出典
==============================

なぜ『RENEW福井』は日本トップクラスの産業観光イベントに発展したのか?(運営の「体制」編)
今回は2022年10月に、福井県鯖江市・越前市・越前町で開催される、持続可能な地域づくりを目指した産業観光イベントRENEW(リニュー)を運営する「体制」とその中の「人」に迫るインタビューです。
取材のきっかけとなったのは、2022年3月、コロナ禍で延期されながらも開催にこぎつけたRENEWの会場で、ある光景を目にしたからでした。それは、開催前日で準備の真っ只中にある会場の至るところで、20代前半くらいの若い人たちが楽しそうに作業をされている光景です。周囲を延々と続く田畑に囲まれたこの土地に、なぜこんなにも若い人たちがいるのか…失礼ながら第一印象としては不思議でなりませんでした。
そして翌日、イベントが始まったその会場の中には、更にたくさんの若い人たちがいたのです。
これまでも様々な地域の産業観光イベントに伺ったことはありましたが、こんなにたくさんの若い人たちが運営側として参加されている光景は見たことがありません。そして、イベント全体がこんなにも生き生きとしているのはなぜなのか、とても知りたいと思いました。
日本最大級の産業イベント『RENEW(リニュー)』とは
RENEW(リニュー)は、福井県の鯖江市・越前市・越前町という伝統工芸の産地を中心に、年に一度、3日間にわたり開催される持続可能な地域づくりを目指す産業観光イベントです。

==============================

元データ
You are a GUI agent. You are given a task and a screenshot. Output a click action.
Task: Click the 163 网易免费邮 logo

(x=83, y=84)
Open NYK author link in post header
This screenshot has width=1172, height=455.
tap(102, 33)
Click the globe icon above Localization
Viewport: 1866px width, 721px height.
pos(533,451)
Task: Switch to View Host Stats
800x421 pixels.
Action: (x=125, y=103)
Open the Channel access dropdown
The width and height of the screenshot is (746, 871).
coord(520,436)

==============================

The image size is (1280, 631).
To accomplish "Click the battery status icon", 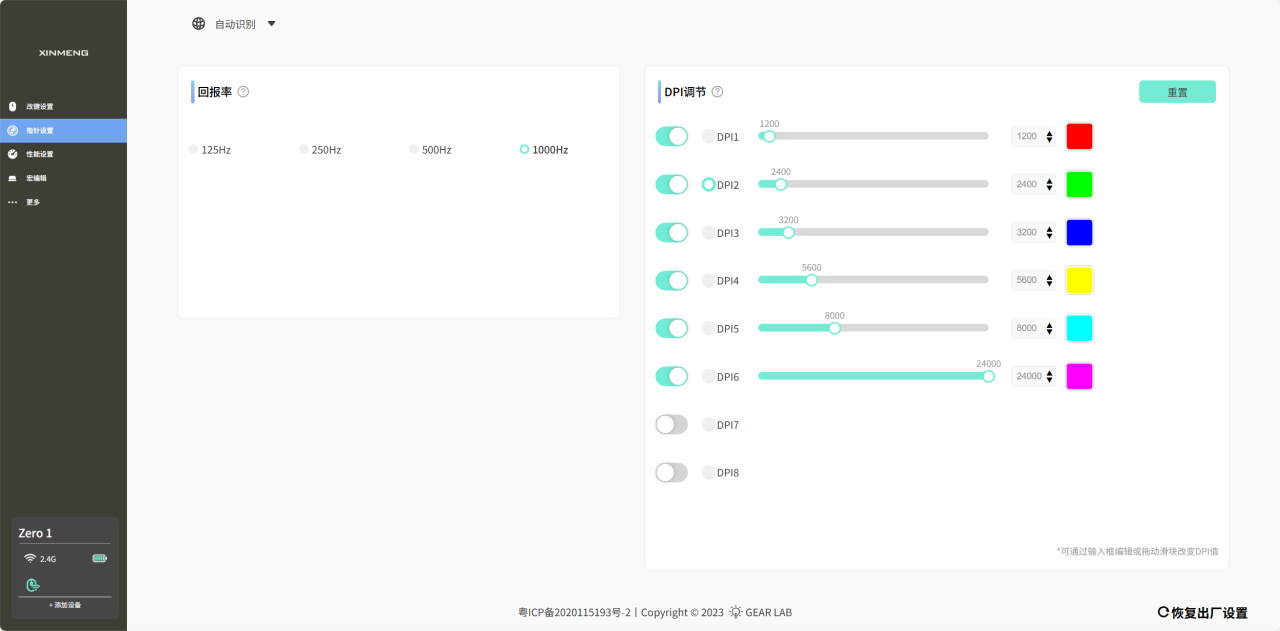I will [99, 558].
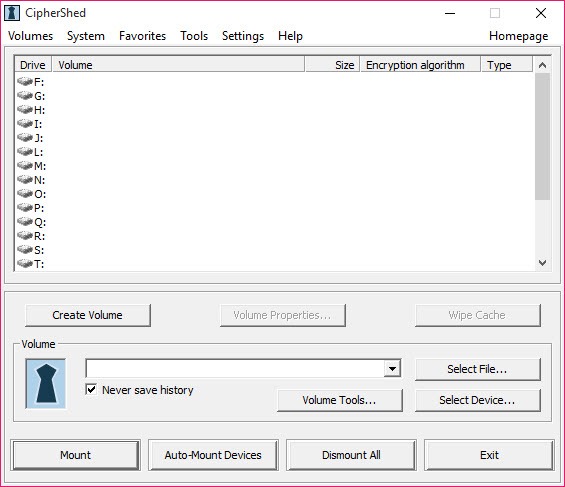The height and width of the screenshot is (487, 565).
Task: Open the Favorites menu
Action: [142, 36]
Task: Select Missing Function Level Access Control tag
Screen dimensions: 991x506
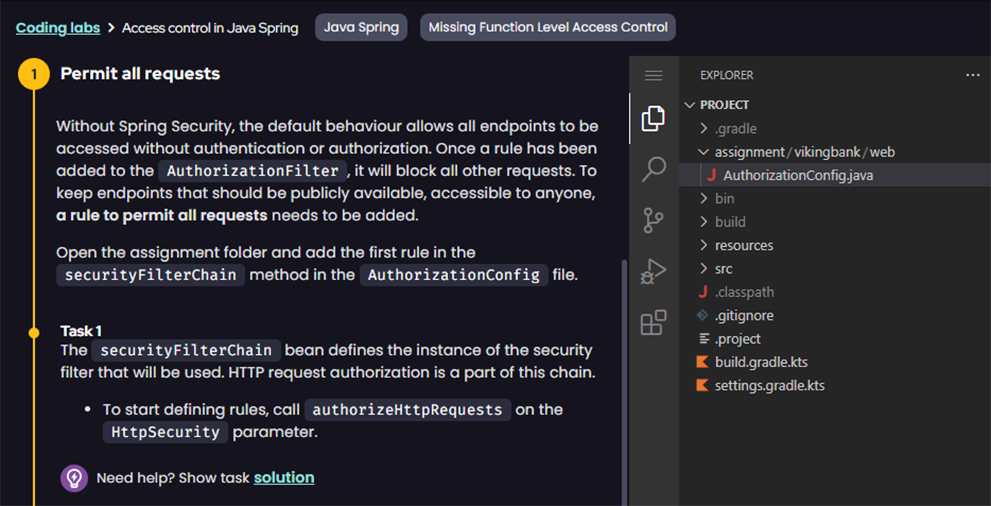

==============================

練習問題
1 - 次の(a)〜(c)が本文の内容と合っているかどうかを「はい」か「いいえ」で答え、判断の根拠となる本文の語句をそのまま引用しなさい。
(a) RENEWは年に一度、3日間にわたって開催される。
(b) 2022年3月のRENEWはコロナ禍のため中止された。
(c) 筆者はこれまでにも他の地域の産業観光イベントを訪れたことがある。
2 - 本文のうち「取材のきっかけとなったのは、」から「目指す産業観光イベントです。」までの部分を、一字も変えずに書き写しなさい。
3 - 本文に基づいて、次の問いに答えなさい。
(a) 2022年10月のRENEWは、どの市町で開催されるか。
(b) 開催前日の会場で作業をしていたのは、どのくらいの年代の人たちか。
(c) 会場のある土地は、周囲を何に囲まれているか。

解答
1 -
(a) はい「年に一度、3日間にわたり開催される」
(b) いいえ「コロナ禍で延期されながらも開催にこぎつけた」
(c) はい「これまでも様々な地域の産業観光イベントに伺ったことはありました」

2 -
取材のきっかけとなったのは、2022年3月、コロナ禍で延期されながらも開催にこぎつけたRENEWの会場で、ある光景を目にしたからでした。それは、開催前日で準備の真っ只中にある会場の至るところで、20代前半くらいの若い人たちが楽しそうに作業をされている光景です。周囲を延々と続く田畑に囲まれたこの土地に、なぜこんなにも若い人たちがいるのか…失礼ながら第一印象としては不思議でなりませんでした。
そして翌日、イベントが始まったその会場の中には、更にたくさんの若い人たちがいたのです。
これまでも様々な地域の産業観光イベントに伺ったことはありましたが、こんなにたくさんの若い人たちが運営側として参加されている光景は見たことがありません。そして、イベント全体がこんなにも生き生きとしているのはなぜなのか、とても知りたいと思いました。
日本最大級の産業イベント『RENEW(リニュー)』とは
RENEW(リニュー)は、福井県の鯖江市・越前市・越前町という伝統工芸の産地を中心に、年に一度、3日間にわたり開催される持続可能な地域づくりを目指す産業観光イベントです。

3 -
(a) 福井県鯖江市・越前市・越前町
(b) 20代前半くらいの若い人たち
(c) 延々と続く田畑